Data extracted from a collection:

──────────────────────────────

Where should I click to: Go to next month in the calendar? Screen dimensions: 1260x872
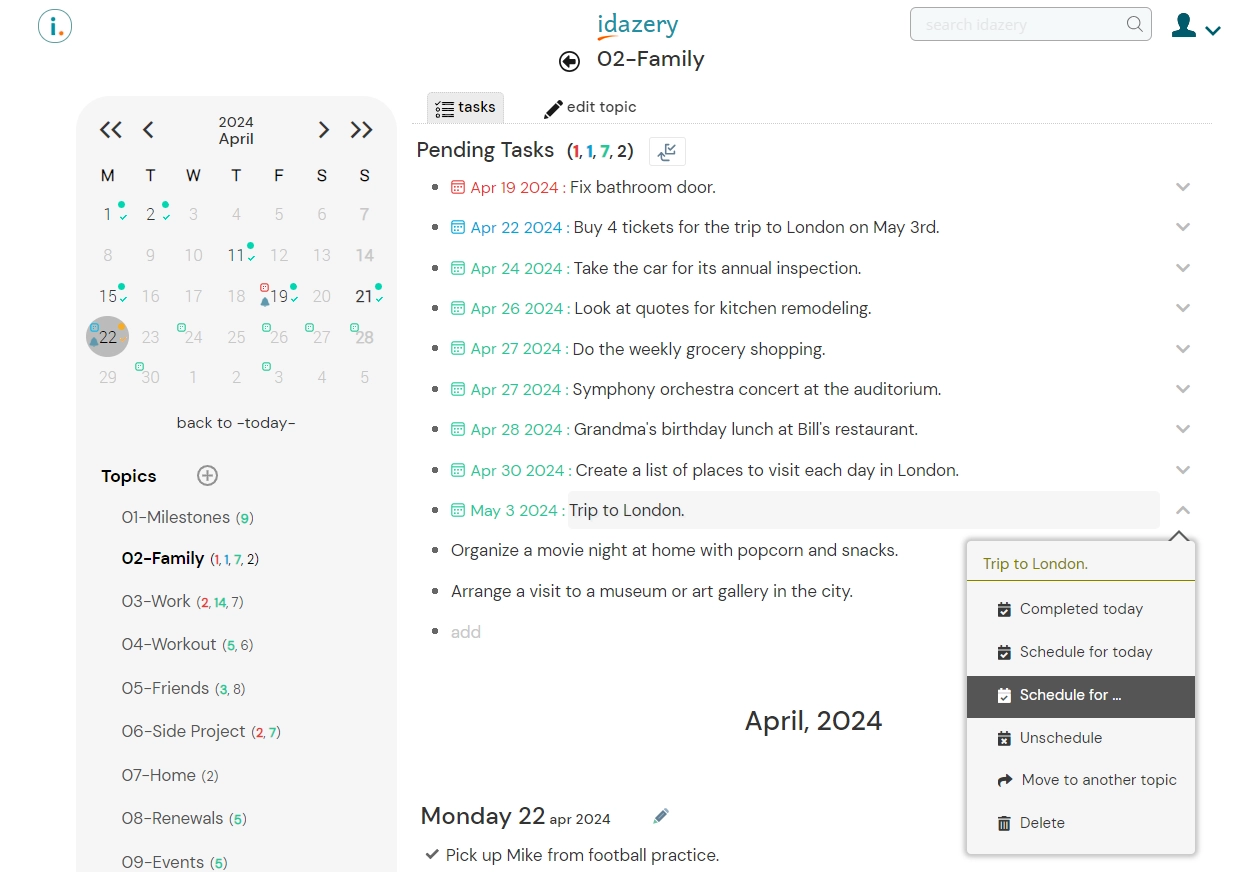(x=323, y=130)
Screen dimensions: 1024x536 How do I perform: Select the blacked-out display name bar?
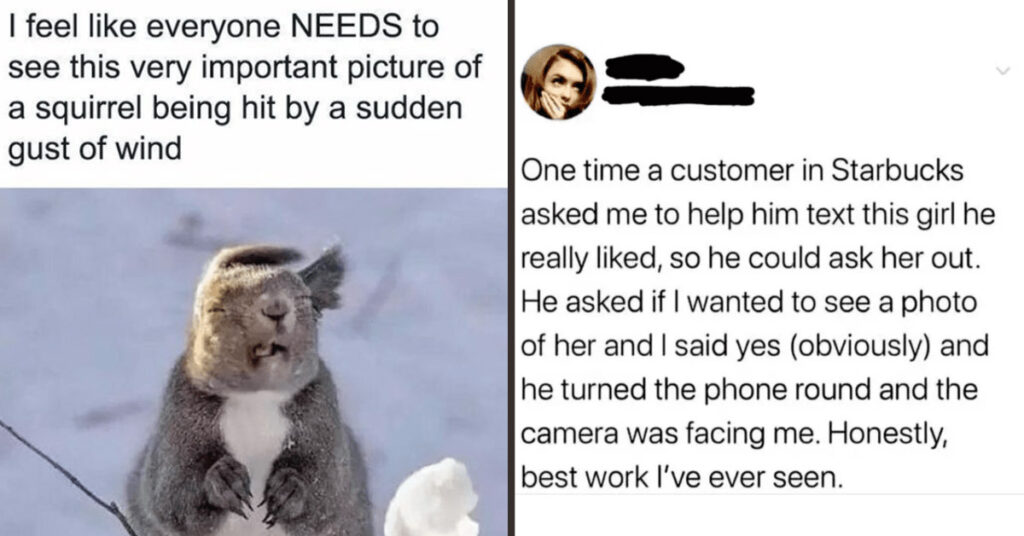click(x=645, y=67)
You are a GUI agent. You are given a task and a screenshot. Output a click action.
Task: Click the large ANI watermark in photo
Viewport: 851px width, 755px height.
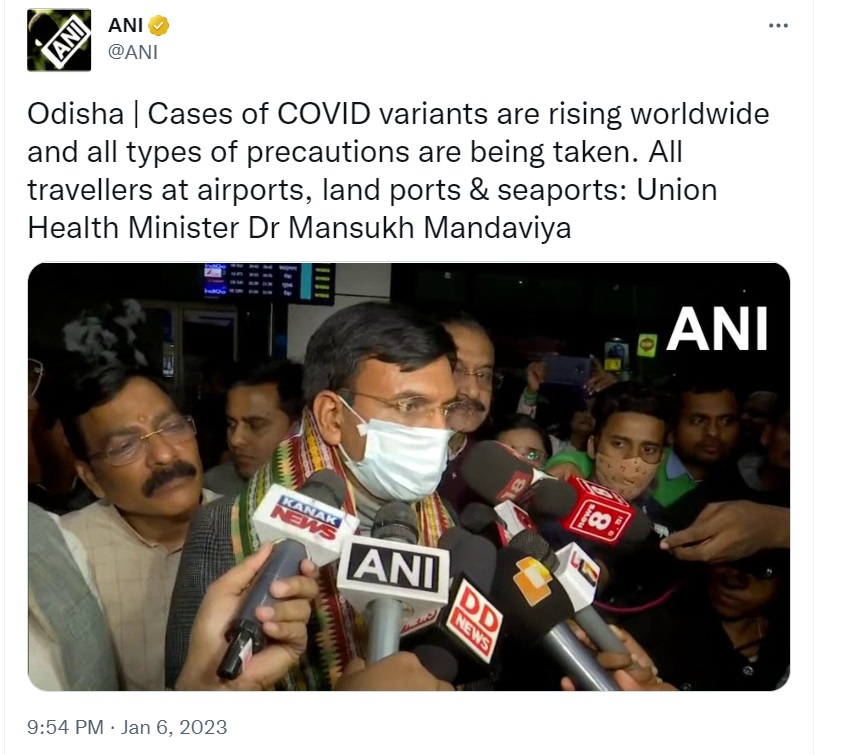pyautogui.click(x=717, y=329)
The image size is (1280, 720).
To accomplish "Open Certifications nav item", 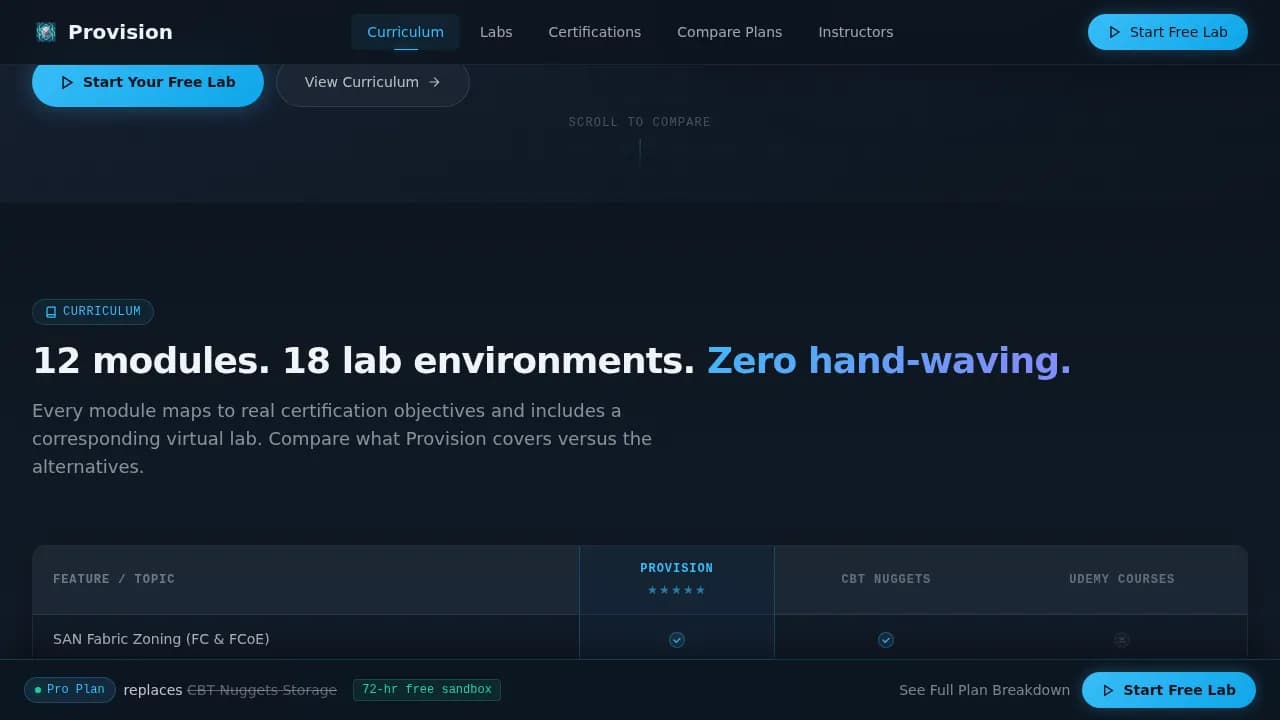I will click(x=595, y=32).
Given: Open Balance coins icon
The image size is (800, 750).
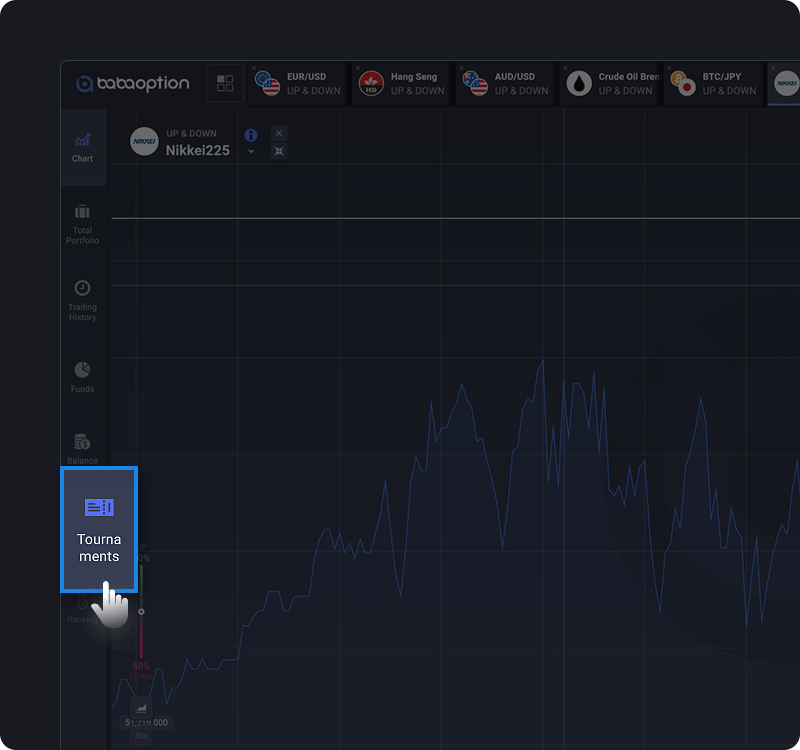Looking at the screenshot, I should point(82,442).
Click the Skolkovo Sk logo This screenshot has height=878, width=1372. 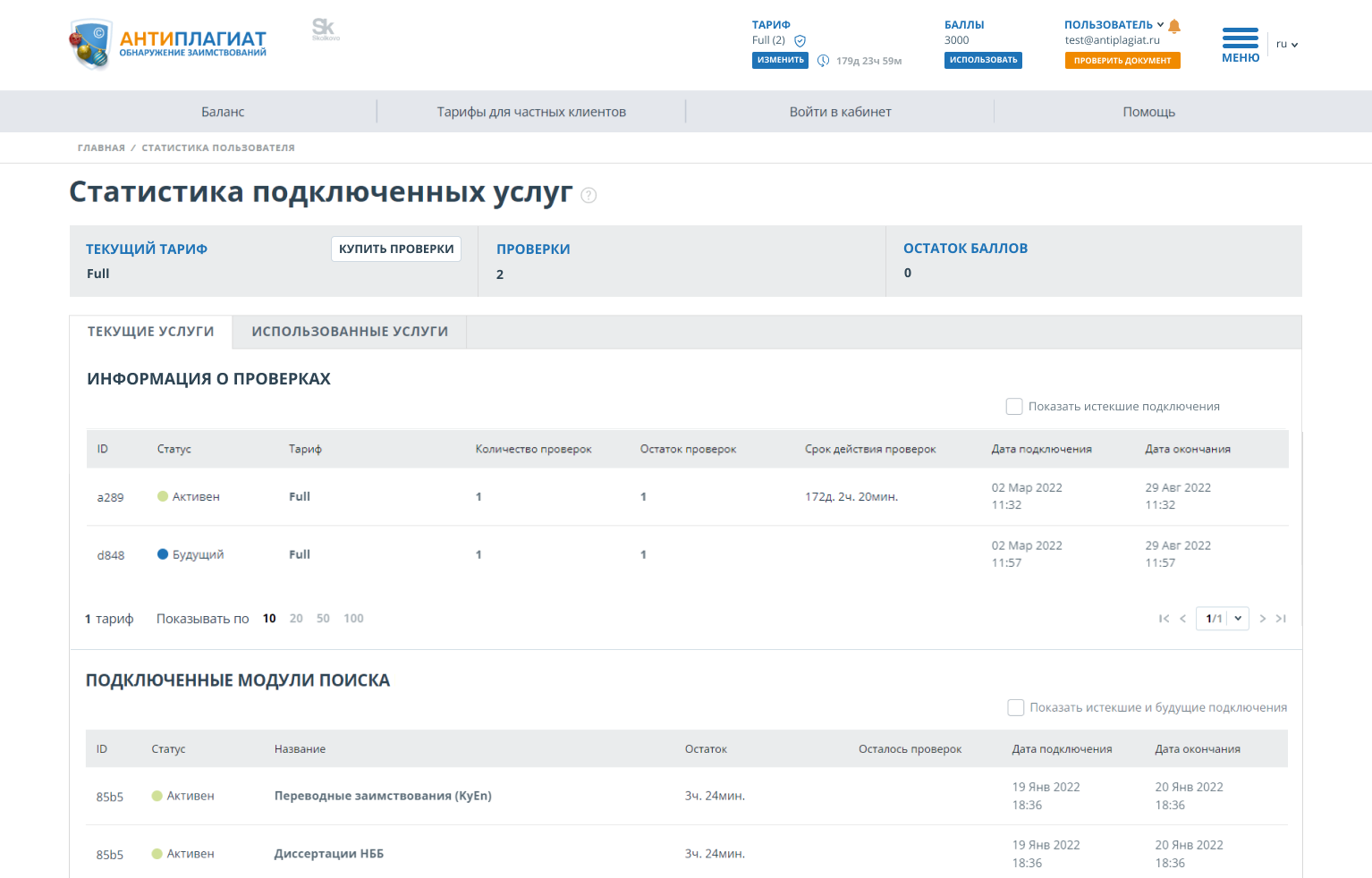(325, 30)
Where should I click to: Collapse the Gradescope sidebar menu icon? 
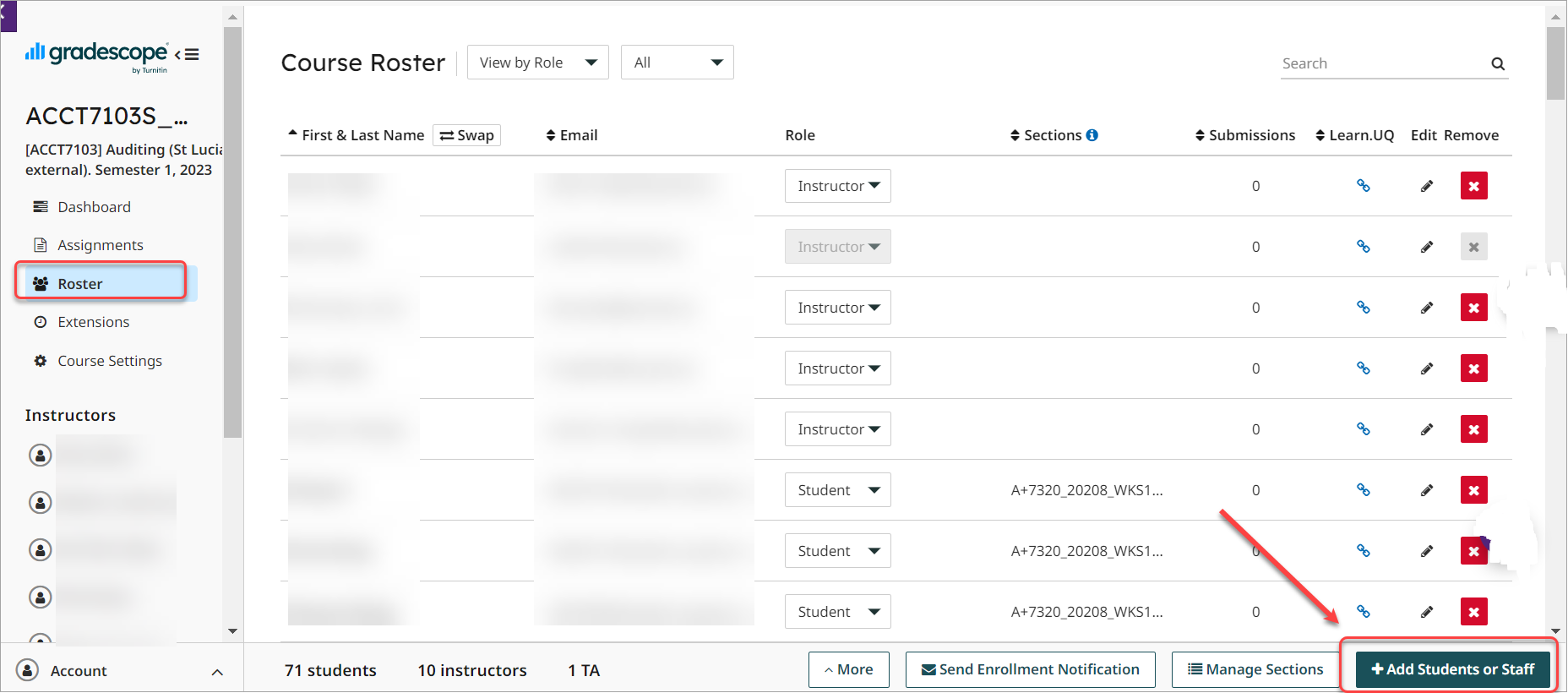click(x=187, y=55)
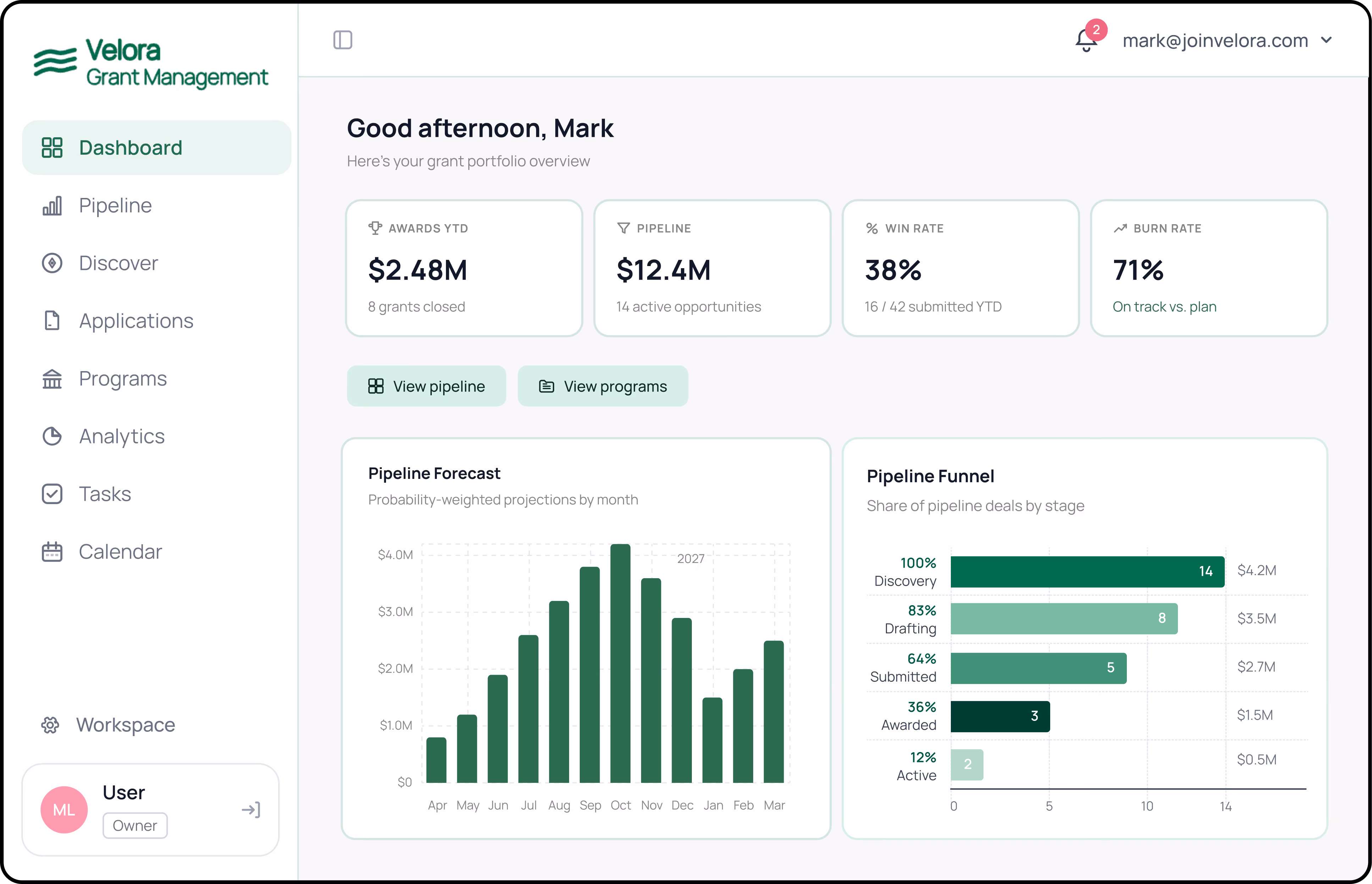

──────────────────────────────

Where pictures appear, drop them, and reproduce exactly only the lines running from the beginning of the data to the line that contains "The image size is (1280, 720).", inclusive.

### EXERCISE SOLUTION
Where should I click to: Go to next month in the calendar? Screen dimensions: 1260x872
(x=323, y=130)
Screen dimensions: 1024x536 How do I perform: Select the blacked-out display name bar?
click(x=645, y=67)
You are a GUI agent. You are given a task and a screenshot. Output a click action.
Task: Click the large ANI watermark in photo
Viewport: 851px width, 755px height.
pyautogui.click(x=717, y=329)
The image size is (1280, 720).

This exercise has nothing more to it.